This skill applies the scientific method to computational research, data science, and experimental software engineering. It guides hypothesis formulation, experimental design, controls, and reproducibility while highlighting common methodological pitfalls. The skill emphasizes concrete, repeatable workflows that reduce bias and increase trust in results.

How this skill works

The skill inspects project plans, experimental setups, data collection procedures, and analysis scripts to identify gaps in design, controls, and reproducibility. It maps issues to specific failure modes and prescriptive fixes, such as adding controls, preregistering hypotheses, or improving randomization. Responses are grounded in the canonical guidance files: consult references/patterns.md for construction patterns, references/sharp_edges.md for common failures, and references/validations.md for objective validation rules.

When to use it

  • Designing an experiment, A/B test, or benchmark for models or software.
  • Preparing analysis plans to avoid p-hacking, HARKing, or confirmation bias.
  • Auditing reproducibility and repeatability of code, data, or pipelines.
  • Creating or reviewing control groups, randomization, and blinding procedures.
  • Validating statistical choices, sample sizes, and multiple-comparison controls.

Best practices

  • State clear, falsifiable hypotheses and predefine outcome metrics before data collection.
  • Use predefined patterns from references/patterns.md for experiment structure and data handling.
  • Include controls and randomization; document all preprocessing and selection criteria.
  • Preregister analysis plans where possible and separate exploratory from confirmatory analyses.
  • Validate assumptions and constraints against references/validations.md before drawing conclusions.

Example use cases

  • Reviewing a model evaluation that lacks a held-out test set and recommending reproducible splits.
  • Designing an A/B test with proper randomization, power calculation, and stopping rules.
  • Auditing a data science pipeline for undisclosed preprocessing steps that could produce bias.
  • Converting exploratory findings into a confirmatory experiment with preregistration and controls.

FAQ

How does this skill handle exploratory vs confirmatory analyses?
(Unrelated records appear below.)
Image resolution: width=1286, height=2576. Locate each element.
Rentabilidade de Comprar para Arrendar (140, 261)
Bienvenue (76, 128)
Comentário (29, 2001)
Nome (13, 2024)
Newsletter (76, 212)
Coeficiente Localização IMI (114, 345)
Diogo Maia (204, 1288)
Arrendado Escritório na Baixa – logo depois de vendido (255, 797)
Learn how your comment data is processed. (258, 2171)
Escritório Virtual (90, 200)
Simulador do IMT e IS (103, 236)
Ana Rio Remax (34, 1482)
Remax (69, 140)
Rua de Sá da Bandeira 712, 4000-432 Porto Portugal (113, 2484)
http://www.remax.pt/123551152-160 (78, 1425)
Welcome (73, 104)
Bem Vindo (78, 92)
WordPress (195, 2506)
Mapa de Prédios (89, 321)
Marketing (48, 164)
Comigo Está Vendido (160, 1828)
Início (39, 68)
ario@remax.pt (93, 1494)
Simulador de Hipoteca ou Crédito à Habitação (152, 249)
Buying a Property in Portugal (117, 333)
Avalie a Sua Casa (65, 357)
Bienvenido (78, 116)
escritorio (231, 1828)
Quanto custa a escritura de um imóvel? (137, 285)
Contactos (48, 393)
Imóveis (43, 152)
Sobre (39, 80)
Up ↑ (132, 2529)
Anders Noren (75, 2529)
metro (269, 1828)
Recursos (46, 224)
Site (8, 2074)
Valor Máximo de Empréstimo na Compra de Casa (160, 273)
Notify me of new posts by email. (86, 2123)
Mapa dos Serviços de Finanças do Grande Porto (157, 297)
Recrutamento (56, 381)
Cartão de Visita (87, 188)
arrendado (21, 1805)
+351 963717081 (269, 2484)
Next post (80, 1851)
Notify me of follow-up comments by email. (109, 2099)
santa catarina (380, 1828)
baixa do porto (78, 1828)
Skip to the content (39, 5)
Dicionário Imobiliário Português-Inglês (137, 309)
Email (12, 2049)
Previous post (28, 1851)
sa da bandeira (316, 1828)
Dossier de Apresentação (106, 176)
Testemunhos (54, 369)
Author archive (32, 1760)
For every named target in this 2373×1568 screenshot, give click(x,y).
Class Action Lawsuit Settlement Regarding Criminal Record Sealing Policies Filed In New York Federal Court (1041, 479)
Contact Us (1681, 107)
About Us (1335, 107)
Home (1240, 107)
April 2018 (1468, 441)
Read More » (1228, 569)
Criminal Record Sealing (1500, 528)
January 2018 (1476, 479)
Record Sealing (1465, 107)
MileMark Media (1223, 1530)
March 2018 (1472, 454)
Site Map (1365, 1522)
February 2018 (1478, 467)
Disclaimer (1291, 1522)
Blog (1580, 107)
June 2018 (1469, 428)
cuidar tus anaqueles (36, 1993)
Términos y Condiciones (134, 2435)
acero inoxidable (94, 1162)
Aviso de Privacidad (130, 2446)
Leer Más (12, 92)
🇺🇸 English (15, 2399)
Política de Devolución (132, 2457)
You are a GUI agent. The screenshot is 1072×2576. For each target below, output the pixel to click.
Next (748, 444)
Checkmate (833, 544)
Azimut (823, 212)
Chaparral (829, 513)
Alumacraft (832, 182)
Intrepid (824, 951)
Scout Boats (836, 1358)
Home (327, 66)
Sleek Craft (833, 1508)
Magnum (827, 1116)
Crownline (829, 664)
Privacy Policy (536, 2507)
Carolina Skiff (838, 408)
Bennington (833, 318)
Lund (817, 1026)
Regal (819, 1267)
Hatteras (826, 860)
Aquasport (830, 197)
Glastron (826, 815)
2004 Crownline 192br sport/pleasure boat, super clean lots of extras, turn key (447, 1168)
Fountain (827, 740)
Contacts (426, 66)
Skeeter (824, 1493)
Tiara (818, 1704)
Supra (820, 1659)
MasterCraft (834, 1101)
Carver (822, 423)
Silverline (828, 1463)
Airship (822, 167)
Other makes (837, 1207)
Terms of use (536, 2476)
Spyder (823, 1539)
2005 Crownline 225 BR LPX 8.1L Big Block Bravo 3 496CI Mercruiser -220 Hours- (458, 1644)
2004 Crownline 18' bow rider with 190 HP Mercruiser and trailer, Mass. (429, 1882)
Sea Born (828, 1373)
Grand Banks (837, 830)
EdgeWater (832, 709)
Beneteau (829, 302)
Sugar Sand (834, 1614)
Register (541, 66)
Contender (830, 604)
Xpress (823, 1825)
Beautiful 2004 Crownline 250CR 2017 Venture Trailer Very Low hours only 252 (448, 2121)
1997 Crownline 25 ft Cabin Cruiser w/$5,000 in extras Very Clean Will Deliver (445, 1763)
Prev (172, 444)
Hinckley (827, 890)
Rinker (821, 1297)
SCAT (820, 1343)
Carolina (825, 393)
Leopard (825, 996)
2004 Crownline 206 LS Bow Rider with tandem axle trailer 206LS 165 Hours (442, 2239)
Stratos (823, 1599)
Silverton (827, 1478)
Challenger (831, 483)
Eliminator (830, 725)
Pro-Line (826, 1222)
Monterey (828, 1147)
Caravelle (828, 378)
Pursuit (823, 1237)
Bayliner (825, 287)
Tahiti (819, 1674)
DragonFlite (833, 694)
The skill distinguishes them explicitly: it recommends labeling exploratory steps, avoiding confirmatory claims from them, and preregistering confirmatory analyses using patterns from references/patterns.md.

What if my team lacks statistical expertise?

The skill provides concrete validation checks from references/validations.md and suggests minimal, high-impact steps—like power estimation, simple controls, and blinded evaluation—that reduce major risks until formal expertise can be engaged.